A large number of English words are Germanic in etymology, but what this means is that they come from the common ancestor of languages like English, German, Icelandic and Dutch—this common ancestor is older than the spelling systems of any of the descendant languages spoken today. The modern German form "Katze" did not exist in that common ancestor. However, that common ancestor may have had a word pronounced something like *kattuz (this is a reconstructed form, so the use of "k" here is a purely arbitrary convention of modern linguists, not anything that could affect the spelling of the cognate words in descendant languages). This word is obviously related to Latin cattus (the source of French chat), but according to Wiktionary, the nature of the relationship is unclear.

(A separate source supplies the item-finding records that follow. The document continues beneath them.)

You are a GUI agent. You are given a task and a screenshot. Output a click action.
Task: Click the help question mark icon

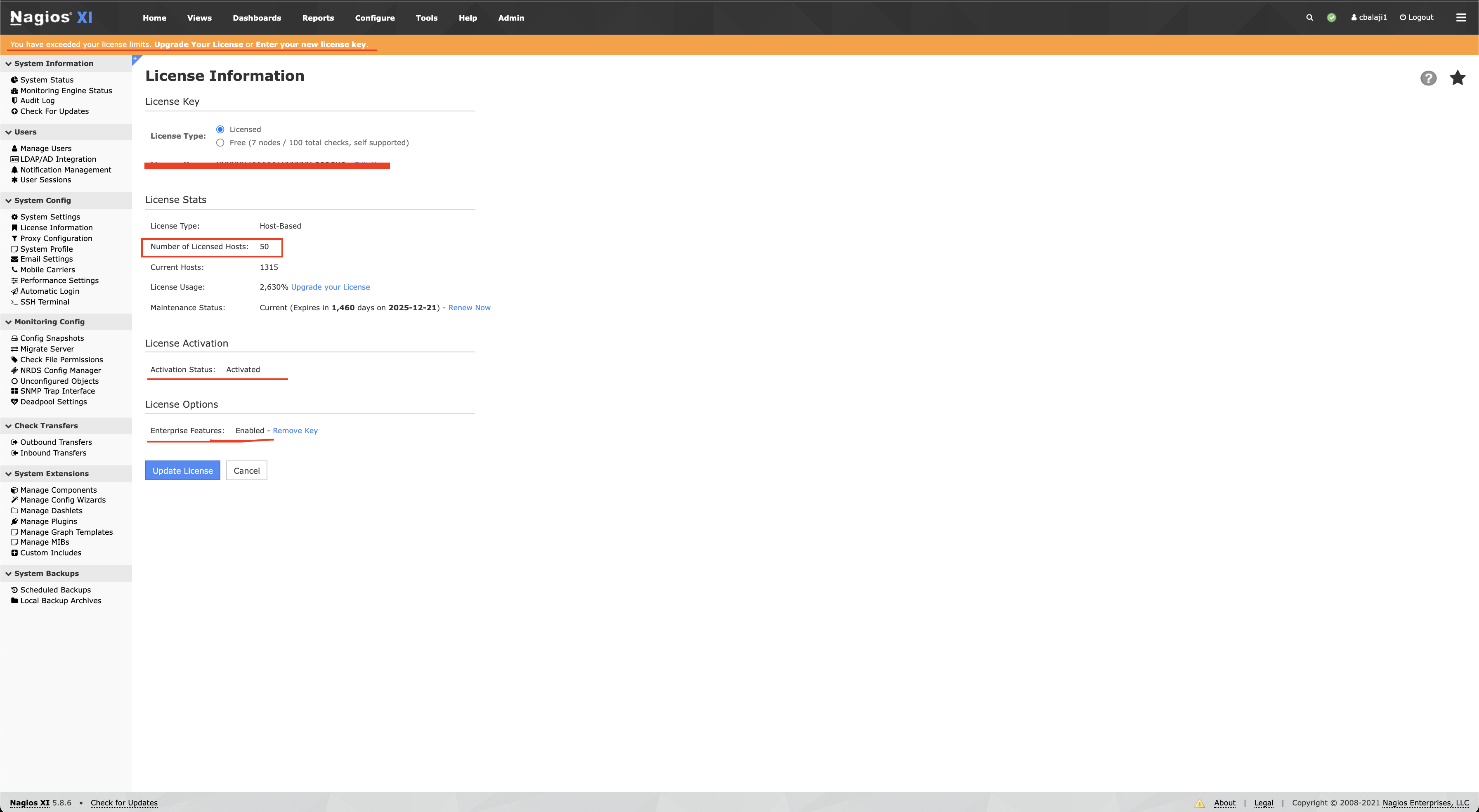1428,78
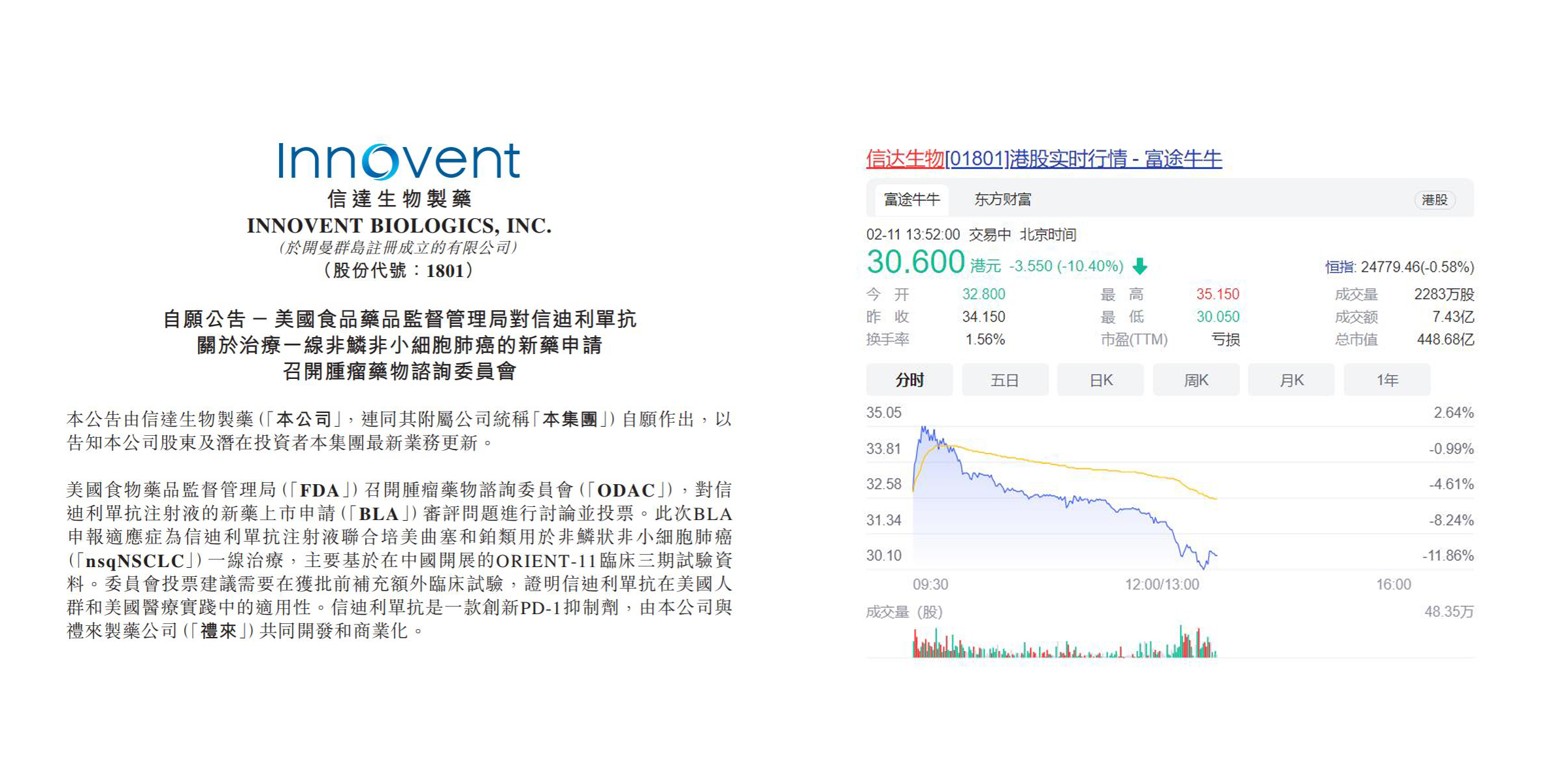The width and height of the screenshot is (1568, 784).
Task: Click the 09:30 time axis marker
Action: click(x=930, y=584)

It's true that the modern English form kitten looks like it could have come in some way from this Germanic base. There are other English words ending in -en that look somewhat like diminutives, such as chicken and maiden. In fact, there is an OED entry for a Germanic ending -en that is supposed to be a diminutive suffix (-en, suffix1):

Etymology: < Germanic -îno(m, formally the neuter of -îno- , -en suffix4.

Used to form diminutives from ns. (esp. names of animals), as in chicken n.1, kitten n., maiden n. and adj., Middle English ticchen kid; also in Middle English stucchen small piece.

It's obviously tempting to interpret kitten as containing this Germanic suffix—so tempting, in fact, that whoever wrote this OED entry did in fact include the word kitten as an example, even though this seems to contradict the etymology given in the OED entry for the word kitten!

But I would assume that the OED entry for kitten is correct, and the OED entry for -en, suffix1 is wrong, because I don't think there is an easy way to explain the early spellings with -oun if we assume that the word originally comes from Germanic. If you look at the historical spellings recorded in the OED for the words chicken and maiden, there is a lot of variation over time in the spelling of the vowel before the "n", but none of the variant spellings uses the digraph "ou".

It seems possible though that the words in English that end in a Germanic suffix -en contributed to the development of the modern spelling of the end of the word kitten (the use of the spelling -en could instead be explained as just a respelling of a reduced vowel in an unstressed syllable, but there are words like like cotton, button, and iron that have a reduced vowel in the last syllable and are spelled with -on, so it's clear that vowel reduction hasn't caused all words that end in /ən/ to come to be spelled with "en" in present-day English).